Contrat de travail à temps partagé : vers une requalification en CDI classique en cas de non-respect du cadre légal

Dans sa décision rendue le 15 janvier 2025, la Cour de cassation précise la sanction applicable lorsqu’un contrat de travail à temps partagé ne respecte pas les conditions légales.
Désormais, un tel contrat peut être requalifié en CDI classique, même si le code du travail ne prévoit pas expressément cette sanction.
Le travail à temps partagé : un dispositif encadré
Le travail à temps partagé est conçu pour permettre à des entreprises, dites « utilisatrices », de disposer de personnel qualifié via une entreprise de travail à temps partagé (ETTP). Pour bénéficier de cette option, les entreprises utilisatrices doivent être dans l’incapacité de recruter, en raison de leur taille ou de leurs moyens.
Deux contrats sont nécessaires dans ce cadre :
- Un contrat de mise à disposition entre l’ETTP et l’entreprise utilisatrice ;
- Un contrat de travail entre l’ETTP et le salarié, contrat réputé à durée indéterminée.
Cependant, si les conditions légales ne sont pas respectées – par exemple, si l’entreprise utilisatrice a la possibilité de recruter directement – le cadre du temps partagé devient inapplicable.

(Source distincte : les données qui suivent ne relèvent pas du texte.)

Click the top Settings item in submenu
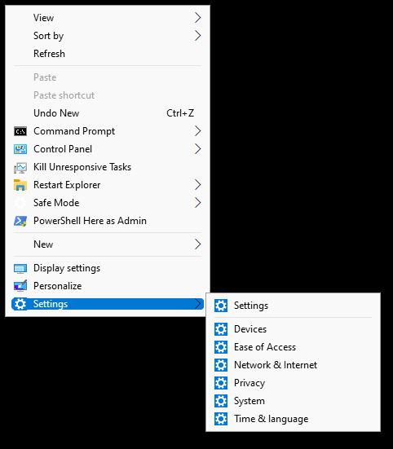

Une requalification inédite en CDI de droit commun
Dans l’affaire jugée par la Cour de cassation, une comptable engagée en CDI par une ETTP avait été mise à disposition d’une filiale d’un groupe de plus de 500 salariés. Contestant son licenciement pour "fin de mission", elle a demandé en justice la requalification de son contrat de travail à temps partagé en CDI classique.
Les juges ont constaté que l’entreprise utilisatrice :
- N’était pas dans l’incapacité de recruter une comptable par ses propres moyens ;
- Ne prouvait pas l’existence de difficultés structurelles de recrutement à ce poste.
La Cour de cassation a ainsi confirmé la requalification du contrat en CDI de droit commun, estimant que le non-respect des règles du travail à temps partagé plaçait l’ETTP hors du cadre légal.
À noter : La requalification en CDI de droit commun transforme le contrat de travail. Au lieu d’être « réputé CDI » (un contrat signé avec l’entreprise de travail à temps partagé mais dépendant de missions temporaires chez des clients), le salarié devient directement rattaché à l’entreprise de travail à temps partagé (ETTP). Cela oblige l’ETTP à garantir un emploi stable et continu, même en l’absence de missions, avec toutes les protections d’un CDI classique. |
Un licenciement jugé abusif
La requalification du contrat a entraîné la nullité du licenciement pour « fin de mission », jugé sans cause réelle et sérieuse. L’ETTP a été condamnée à verser des indemnités au salarié.
Bien que le code du travail ne prévoie pas expressément la requalification en CDI classique dans ce cas précis, la Cour de cassation a choisi de l’appliquer, s’inspirant d’autres décisions où elle avait déjà prononcé des requalifications dans des contextes similaires (par exemple, pour les entreprises de travail temporaire).